The NT1100 is a sport touring motorcycle produced by the Japanese company Honda.

Technology features include Android Auto and Apple Carplay.

==History==
Introduced in 2021, it is built primarily for the European, Canadian and American market.

== Specifications ==
The engine is slightly modified compared to the Honda CRF1100L Africa Twin. The NT1100 reaches a top speed of 200 km/h.

===Transmission===
The NT1100 has a six-speed manual transmission, optionally available as a dual-clutch transmission (DCT) and weighs 10 kg more. Unlike the last NT model, the Honda NT700V Deauville, the engine power is not transmitted by a cardan shaft but by a chain to the rear wheel.

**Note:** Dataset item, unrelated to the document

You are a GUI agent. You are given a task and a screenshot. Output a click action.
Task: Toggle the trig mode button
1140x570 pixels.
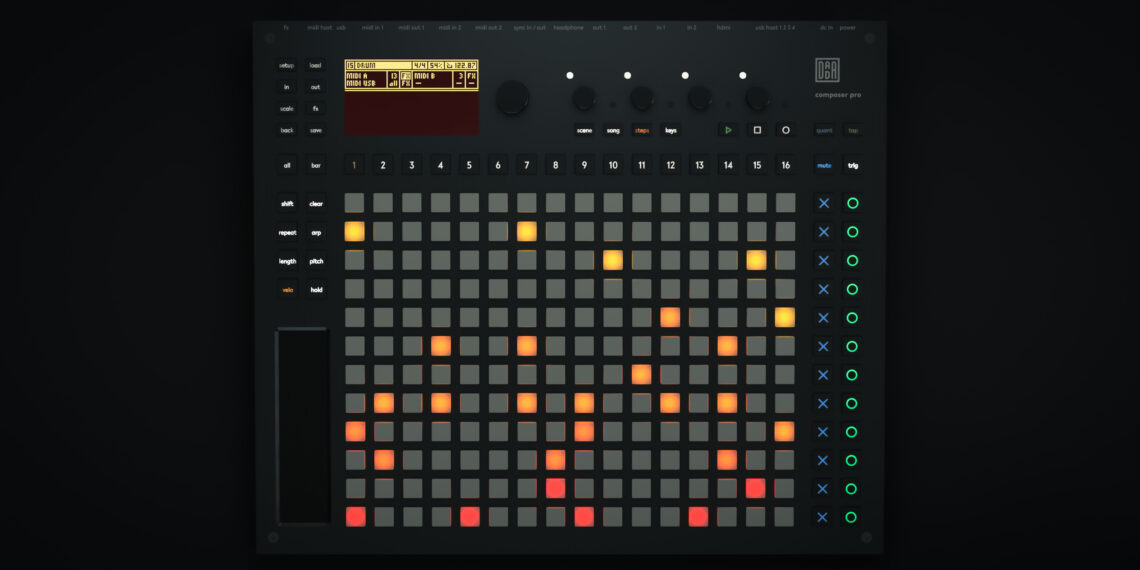pos(853,165)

However, beginning in 2025 the NT1100 is available only with the Dual Clutch Transmission in the United States.

===Fuel supply===
The fuel tank holds 20.4 L (5.4 gallons) Based on the WMTC consumption of 5 liters/100 km
specified by the manufacturer or test consumption (with dual-clutch transmission) up to 6 liters/100 km, this results in a range of around 330–400 km. The NT1100 has a regulated catalytic converter for exhaust aftertreatment.

===Chassis===
The chassis is based on a tubular steel frame with a bolted aluminum rear, also similar to the CRF1100L Africa Twin.

==Variants==
The Honda NT1100 Police is a police variant, which was released in December 2024, for police forces in North America with orders being available in May 2025.

It is also used by Japanese law enforcement, being used since March 2024 to replace their Honda CB1300Ps and Yamaha FJR1300Ps.